Pada kegiatan yang dilakukan di jaba Pura Dalem, Desa Bunutin, Kintamani tersebut, Made Gianyar mengingatkan masyarakat akan pentingnya menjaga kawasan Kintamani sebagai daerah penyangga air di Bali. Terlebih bambu merupakan jenis tamanan yang sangat berguna untuk menarik serta menyimpan air tanah.

“Melalui kegiatan menanam bambu ini, kami ingin mengingatkan masyarakat akan pentingnya menjaga kawasan Kintamani sebagai daerah penyangga air di Bali,” ucapnya.

Made Gianyar mengakui sebelumnya dia sempat menebar ancaman untuk mengurug sungai dengan sampah.

Hal itu dilakukan agar Bangli mendapat perhatian lebih, baik dari Pemerintah Provinsi Bali maupun kabupaten lain yang berkepentingan dengan sumber air dari Bangli. Apalagi Bangli termasuk daerah konservasi.

“Memang saya sempat mengeluarkan ancaman, tapi itu sebatas ancaman. Faktanya sekarang, saya dan masyarakat menanam bambu untuk melestarikan sumber air di Bali,” ujarnya.

Menurut Gianyar jika hutan di kawasan Kintamani beralih fungsi, ke depan Bali akan mengalami krisis air.
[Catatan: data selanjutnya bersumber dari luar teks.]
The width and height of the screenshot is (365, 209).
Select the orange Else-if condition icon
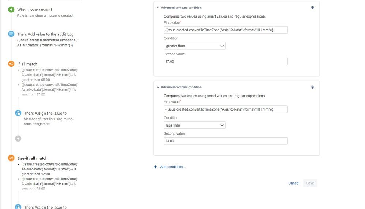(x=11, y=158)
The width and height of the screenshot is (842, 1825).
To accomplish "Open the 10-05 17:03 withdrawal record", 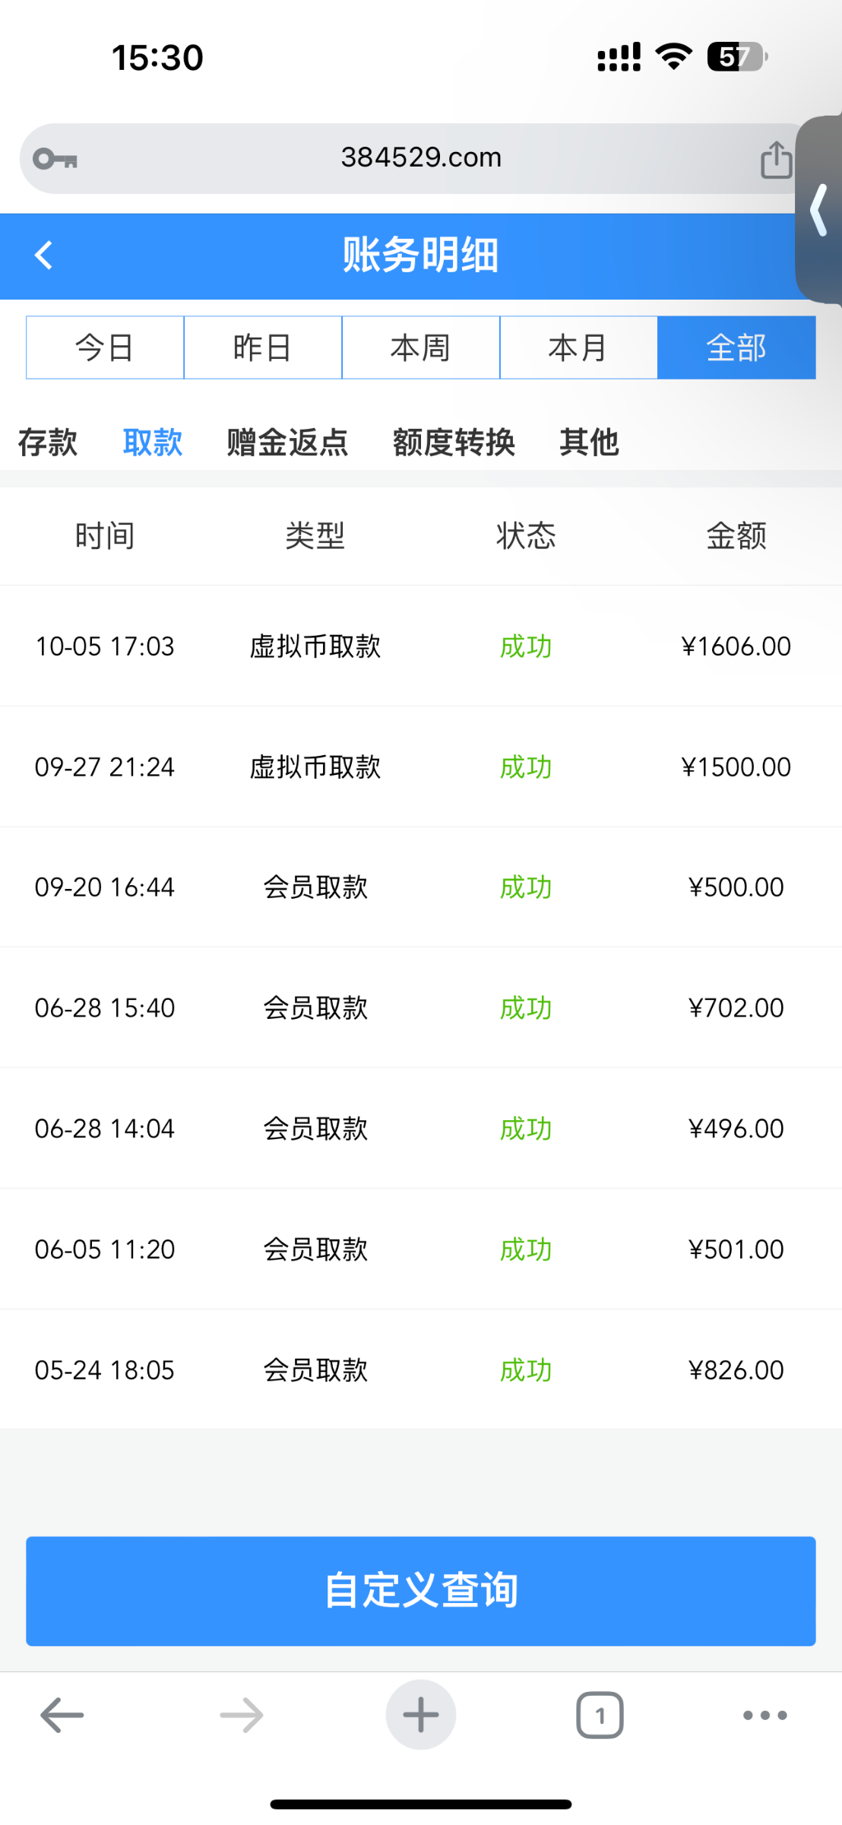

Alih fungsi, lanjut Gianyar, tidak dipungkiri saat ini sudah mulai terjadi di mana sejumah masyarakat, khususnya di daerah aliran sungai (DAS) menebang pohon bambu untuk diganti dengan tanaman jeruk.

Kendati demikian Gianyar menilai hal tersebut wajar sebab hasil produksi tanaman jeruk, mampu memutar roda ekonomi masyarakat mengingat keuntungan yang dihasilkan lebih besar ketimbang menanam bambu.

Ia mengaku tidak bisa melarang masyarakat yang mengganti tanaman bambu dengan jeruk. Namun ia berpendapat alih fungsi lahan bisa lebih ditekan bilamana pemerintah Provinsi Bali dan kabupaten lain, menyiapkan insentif bagi masyarakat yang mau menanam bambu pada lahan pribadi atau desa yang mampu menjaga hutan desa.

“Mungkin solusi ini bisa dicoba untuk mengatasi permasalahan ini (krisis hutan bambu), Bapak Gubernur Bali dan para bupati bisa menyiapkan insentif bagi petani yang mau menanan dan memelihara hutan bambu. Setiap menanam bambu, berikan mereka insentif. Paling tidak insentif yang diberikan sesuai dengan pendapatan mereka jika menanam jeruk. Jika penghasilannya sama, tentu mereka tidak akan menggati bambu dengan jeruk,” terangnya.

Meskipun kenyataanya saat ini banyak hutan desa yang pohon-pohonya mulai ditebangi, Made Gianyar tetap berusaha menggugah kesadaran tokoh dan masyarakat agar kembali menanami hutan dengan bambu atau pepohonan lain.

Bupati Bangli dua periode itu juga menyarankan agar laba pura di masing-masing desa adat dimankaatkan untuk hutan.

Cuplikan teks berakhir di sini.